Fri Jan 16 16:04:43 NZDT 2009

Sam Vilain <sam at vilain.net> writes:
> Daniel Pittman wrote:
>>> Some machines have irq issues with the linux kernel, this can manifest
>>> as a high load average, clock drift etc.
>>>     
>>
>> Really?  Your description sounds very much like a screaming interrupt of
>> some sort, which is a very serious issue, but your description here
>> doesn't quite match up.
>>
>> The only citations I can find for high load average on idle or clock
>> drift don't suggest interrupt issues, but rather kernel or hardware
>> faults in other areas.
>
> Here's what's happening under the hood. Or, at least, an educating
> montage which resembles what newer systems do based on what systems
> which were simple enough for me to understand did. At some point during
> Linux kernel initialisation it reconfigures the 8253 timer chip to count

[... at HZ, which is somewhere between 100 and 1000 on Linux ...]

> When the timer counts to 0, interrupt 8 becomes ready on the 8259A
> chip. This causes the CPU to *immediately* drop whatever it's doing,
> saving its state on the stack and jumping into the interrupt
> handler. *Unless* interrupts are masked.

*nod*  More or less, yes, and probably close enough for practical
purposes.

[... interrupt increments jiffies, load makes no difference to this ...]

> So anyway the point of this is that Linux keeps time by counting these
> interrupts.

*nod*

> Accessing the CMOS RTC every time is far too slow (milliseconds to
> read, lots of IO, etc). Even with dynticks (CONFIG_NO_HZ), the timing
> of these interrupts is still relied upon for reliable timekeeping (eg,
> set the timer for now + 200ms, when it fires we know it's 200ms
> later).

*nod*

> If for some reason, interrupts remain masked for the whole 1ms, 4ms or
> 10ms between timer interrupts (depending on HZ), then the CPU doesn't
> know that one has been missed and you get a skew - always
> slowing.

Correct.  This happens with poorly written drivers, but the odds that
anyone here has hardware that nasty still in use are slim, in general.

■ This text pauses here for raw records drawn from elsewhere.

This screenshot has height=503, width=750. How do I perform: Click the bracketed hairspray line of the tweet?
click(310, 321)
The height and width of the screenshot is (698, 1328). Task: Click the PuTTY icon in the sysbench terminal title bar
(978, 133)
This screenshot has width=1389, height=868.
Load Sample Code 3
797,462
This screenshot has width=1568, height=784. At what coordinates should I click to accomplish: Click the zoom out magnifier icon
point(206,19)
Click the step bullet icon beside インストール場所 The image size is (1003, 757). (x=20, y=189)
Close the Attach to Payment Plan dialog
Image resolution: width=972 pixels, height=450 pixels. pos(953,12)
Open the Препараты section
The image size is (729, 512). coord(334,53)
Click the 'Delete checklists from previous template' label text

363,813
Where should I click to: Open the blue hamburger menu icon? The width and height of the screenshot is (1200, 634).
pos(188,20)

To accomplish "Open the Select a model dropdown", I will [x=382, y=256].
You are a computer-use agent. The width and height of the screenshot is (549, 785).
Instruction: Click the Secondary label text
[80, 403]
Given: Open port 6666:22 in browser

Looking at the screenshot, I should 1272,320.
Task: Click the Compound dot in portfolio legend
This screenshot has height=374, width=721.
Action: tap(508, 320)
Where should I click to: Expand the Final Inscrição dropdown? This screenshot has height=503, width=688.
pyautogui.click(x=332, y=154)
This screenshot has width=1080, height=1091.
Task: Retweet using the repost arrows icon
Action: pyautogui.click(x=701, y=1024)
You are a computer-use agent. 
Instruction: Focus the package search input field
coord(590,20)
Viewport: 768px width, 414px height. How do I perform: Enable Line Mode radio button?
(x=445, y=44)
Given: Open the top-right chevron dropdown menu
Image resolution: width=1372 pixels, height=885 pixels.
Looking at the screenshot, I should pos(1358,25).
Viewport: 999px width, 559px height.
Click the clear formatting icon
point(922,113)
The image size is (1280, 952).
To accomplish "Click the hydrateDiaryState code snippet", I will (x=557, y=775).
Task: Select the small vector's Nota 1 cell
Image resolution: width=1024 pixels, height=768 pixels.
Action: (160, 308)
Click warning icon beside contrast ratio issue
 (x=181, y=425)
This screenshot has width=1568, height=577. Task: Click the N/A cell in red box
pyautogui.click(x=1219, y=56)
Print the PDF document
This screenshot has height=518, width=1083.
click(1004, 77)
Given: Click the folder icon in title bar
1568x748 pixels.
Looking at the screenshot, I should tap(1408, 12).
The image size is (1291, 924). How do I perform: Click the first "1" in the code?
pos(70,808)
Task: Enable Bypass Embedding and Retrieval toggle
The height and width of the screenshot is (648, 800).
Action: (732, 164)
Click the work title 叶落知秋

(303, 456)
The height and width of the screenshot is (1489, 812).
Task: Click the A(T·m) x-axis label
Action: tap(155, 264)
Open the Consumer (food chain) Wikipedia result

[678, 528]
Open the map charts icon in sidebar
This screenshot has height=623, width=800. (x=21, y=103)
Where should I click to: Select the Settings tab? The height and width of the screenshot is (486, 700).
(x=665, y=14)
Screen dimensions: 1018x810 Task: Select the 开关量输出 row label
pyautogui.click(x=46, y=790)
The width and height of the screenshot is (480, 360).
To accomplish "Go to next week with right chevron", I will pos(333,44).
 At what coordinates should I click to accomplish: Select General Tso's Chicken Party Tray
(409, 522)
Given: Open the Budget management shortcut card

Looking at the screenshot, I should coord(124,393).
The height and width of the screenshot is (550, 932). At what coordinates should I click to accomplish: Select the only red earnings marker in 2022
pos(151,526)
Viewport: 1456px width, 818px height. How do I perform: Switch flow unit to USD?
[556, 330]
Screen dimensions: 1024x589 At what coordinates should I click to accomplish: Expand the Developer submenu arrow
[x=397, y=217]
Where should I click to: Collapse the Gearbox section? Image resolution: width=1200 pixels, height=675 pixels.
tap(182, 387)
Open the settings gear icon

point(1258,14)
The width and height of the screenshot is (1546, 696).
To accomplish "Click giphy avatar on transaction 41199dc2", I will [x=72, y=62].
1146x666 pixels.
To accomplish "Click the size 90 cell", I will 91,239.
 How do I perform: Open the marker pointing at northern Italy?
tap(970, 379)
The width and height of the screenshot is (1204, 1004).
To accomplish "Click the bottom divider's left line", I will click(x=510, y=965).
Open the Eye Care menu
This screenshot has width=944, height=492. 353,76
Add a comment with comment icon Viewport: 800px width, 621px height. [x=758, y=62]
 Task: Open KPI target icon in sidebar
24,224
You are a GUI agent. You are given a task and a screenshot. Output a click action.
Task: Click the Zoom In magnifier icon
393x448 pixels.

Well, except that theoretically the binary blob video drivers could mess
things up — but there is no particular evidence that they are, at
present.

> I've seen this happen when the console is set to a serial port, and
> something is logging a lot of information from the kernel.

I understood that had been significantly improved these days, but
I could be wrong.  Certainly, many years ago in the days of the dinosaur
and the dial-up modem you got benefits from unmasking IRQs during serial
I/O if your hardware supported it.

[...]

The one other common cause of this sort of nasty situation is SMI mode,
in which the firmware can take control of the CPU and do anything it
wants.

This is often triggered during early processing by the "Legacy USB"
support setting, and floats around audio hardware and sensors, making
life miserable for everyone involved.

> But I don't think that this is what is happening here, sounds more like
> a stuck process or thread. It'll be in the D state - technically
> runnable and therefore adding to the load average. But because it is
> never scheduled it doesn't actually use any CPU time.

Yeah, that is what it sounds like to me.  Notably, the problem described
on KernelTrap where load average shot up due to select not sleeping
*does* report CPU time used, because the application is spinning.

What I wondered about was the assertion that this could be connected to
IRQ activity, and especially "extra" IRQ activity, in any way.

None of what you describe can, really, even though it is about real
problems.

Regards,
        Daniel